A fake news article appears in your social media feed. It carries the Guardian's logo, uses its fonts, and reads exactly like something the paper would publish. The story claims that billionaire Jim Ratcliffe stormed out of a BBC interview after presenter Laura Kuenssberg exposed details of his finances, and that the clip has since been removed from iPlayer.
It didn't happen. None of it did.
But buried in the fake article is a link. It points to an online investment platform, described as a secret tool Ratcliffe uses to grow his wealth, one that ordinary people can supposedly access too. Click through, and you arrive at a fraudulent trading site designed to take your money.
This is a form of social engineering, meaning criminals engineer a believable situation to make you act before you think. The fake news story is the trap door.
The pages themselves are sophisticated. Investigators who have reviewed similar sites describe them as "a very good clone," as first reported by the Guardian. The mimicry extends to article layouts, author bylines, and even comment sections. Nothing visually signals danger.

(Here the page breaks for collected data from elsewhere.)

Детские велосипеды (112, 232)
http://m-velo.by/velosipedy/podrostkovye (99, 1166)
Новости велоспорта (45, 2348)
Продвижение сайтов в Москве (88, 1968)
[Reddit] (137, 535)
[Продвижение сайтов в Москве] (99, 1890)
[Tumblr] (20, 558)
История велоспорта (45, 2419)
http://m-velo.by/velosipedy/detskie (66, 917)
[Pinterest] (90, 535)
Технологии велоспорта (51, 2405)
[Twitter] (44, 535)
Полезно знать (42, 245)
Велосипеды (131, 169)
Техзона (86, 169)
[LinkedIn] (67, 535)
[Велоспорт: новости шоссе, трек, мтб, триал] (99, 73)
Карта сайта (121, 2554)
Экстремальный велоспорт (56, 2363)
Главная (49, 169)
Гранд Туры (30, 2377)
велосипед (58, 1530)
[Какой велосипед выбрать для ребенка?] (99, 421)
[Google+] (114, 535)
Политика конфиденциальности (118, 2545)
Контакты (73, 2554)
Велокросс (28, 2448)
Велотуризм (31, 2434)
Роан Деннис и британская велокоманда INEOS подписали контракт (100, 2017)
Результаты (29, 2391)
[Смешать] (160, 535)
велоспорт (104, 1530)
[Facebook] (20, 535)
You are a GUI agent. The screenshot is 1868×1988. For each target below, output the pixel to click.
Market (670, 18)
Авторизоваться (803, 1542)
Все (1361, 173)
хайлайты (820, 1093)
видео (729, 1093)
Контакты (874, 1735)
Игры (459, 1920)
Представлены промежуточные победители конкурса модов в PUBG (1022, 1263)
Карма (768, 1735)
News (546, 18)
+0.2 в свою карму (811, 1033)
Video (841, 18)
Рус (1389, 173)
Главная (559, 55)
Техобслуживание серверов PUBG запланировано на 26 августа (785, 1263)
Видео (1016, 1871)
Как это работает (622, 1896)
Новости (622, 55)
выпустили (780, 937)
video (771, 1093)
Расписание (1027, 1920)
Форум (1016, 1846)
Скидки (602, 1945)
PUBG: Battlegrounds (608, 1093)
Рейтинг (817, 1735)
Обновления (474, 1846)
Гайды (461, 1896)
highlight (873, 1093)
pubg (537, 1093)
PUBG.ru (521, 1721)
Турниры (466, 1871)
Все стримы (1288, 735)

The scam follows a pattern regulators in the UK and Europe have seen grow sharply over the past two years. A victim deposits a small amount on the fake platform, sees an apparent profit on screen, deposits more, and then finds they cannot withdraw anything. The "profits" were never real.
Should ordinary people worry about this?
Yes, because the warning signs are subtle and the sites are built to defeat a quick glance. The fake article looks exactly like a real one.
A few practical checks help. First, go directly to the news outlet's own website by typing its address into your browser rather than clicking a social media link. If the story does not appear there, it does not exist. Second, search the name of the investment platform independently. Legitimate platforms are registered with the Financial Conduct Authority (FCA), the UK government body that oversees financial firms. The FCA publishes a free public register at fca.org.uk where you can check any firm in seconds. Third, treat any article that ends with an investment link as a red flag, no matter how convincing the surrounding text looks.
On the regulatory side, the UK's Online Safety Act places new duties on platforms to reduce fraudulent advertising, and Ofcom is currently finalising enforcement guidance. The rules are on the books. Enforcement is the next test.
If you have already sent money to a platform like this, contact your bank immediately and report the site to Action Fraud at actionfraud.police.uk.